Tonight my ever jovial tutor Ms Ruth Yeo provided an analogy of a business partnership coming to an end and when that comes to an end, partnership assets have to be divided equally between the equal partners. I started my company with the same idea. I have other shareholders which hold an equal number of shares as me. Even though on paper we are a private company limited by shares, this is a quasi-partnership built on mutual trust and confidence (I hope me remembering this concept brings a warm buzz to my Law of Business Organisations tutor Mr Cheong). We all bring different skills to the table for the benefit of the company. I am better at presentations and dealing with clients. When there are big projects for the company to bid for, I would be the one to do the presentation to try to clinch the deal. However, I cannot possibly function without my other partners. They deal with the operations as well as follow up with the work that needs to be done. Because of this unison in how the partners discharge their roles, our company is doing well. Imagine if I were to make a claim that because I were the one to clinch the deal, I should take a larger proportion of the profits even though we all own the same number of shares. I have seen numerous businesses go downhill because of falling out between business partners.
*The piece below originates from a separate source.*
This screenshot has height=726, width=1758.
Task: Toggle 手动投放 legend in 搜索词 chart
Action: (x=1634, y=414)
Legitimately viable businesses going under because partners cannot understand the logic behind what it takes for a partnership to be successful. This is why when a partner in the partnership dies, the partnership is deemed to be technically dissolved (Chiam Heng Hsien (on his own behalf and as partner of Mitre Hotel Proprietors) v Chiam Heng Chow (executor of the estate of Chiam Toh Say, deceased) and others [2015] 4 SLR 180) . The partnership was born out of different partners coming together, bringing different skillsets to the table for the betterment of the partnership (hopefully the second warm buzz occurs here).
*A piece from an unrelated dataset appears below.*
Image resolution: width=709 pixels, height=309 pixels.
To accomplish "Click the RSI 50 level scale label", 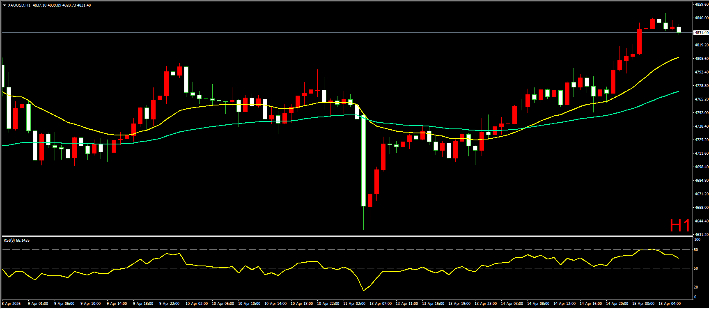I will pos(696,268).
So then why should this logic not be applicable when we talk about a marital relationship? Just like a legal partnership, a marriage is a union of two partners who bring different skills to the relationship. If this was truly a union of two equal partners, the court should not have any inclination to say that one partner should be allocated more “profit” from the relationship just because he is the main breadwinner. Being in a marital relationship myself it kind of makes sense. Without my wife I would not be able to deal with work and studies as well as I am currently. A current example would be that yesterday our air-conditioning unit in our master bedroom broke down. I could not sleep well last night because it was too warm. By the time I came home after family law class, she had already gotten our usual technician to fix the faulty unit. While this might seem trivial, it sets me up for a good night’s sleep to tackle my work the next day.
So why then is the law on division of matrimonial assets so perplexing? Perhaps in trying to settle on something, it would do us good to go back to logic and understand what a partnership truly entails. Tonight’s lesson with that example sort of put everything in place. Oh don’t get me started on section 46 of the Women’s Charter and the whole doctrine of deferred community of property (that should bring warm buzzes to Ms Yeo and probably Prof Leong).
Perhaps one day an SUSS School of Law student will advocate appropriately and settle the law on division of matrimonial assets. Ms Yeo says that if one of us does that she will attend court. I hope it’s one of us. Hey how bad can it be? If we get scolded by the judge maybe we’ll just tell the judge that our family law tutor is in the stand if you require clarification. Ok I’m just kidding. Or maybe I’m not…
To all my fellow 3Ls, all the best for the timed TMA this Saturday!
Yours sincerely,
Daryl
p.s. I grew to love family law as the seminars went on. To all my fellow juniors, you should enjoy family law as you gradually grasp the concepts. Peeling off the layers would reveal logic in dealing with matrimonial issues.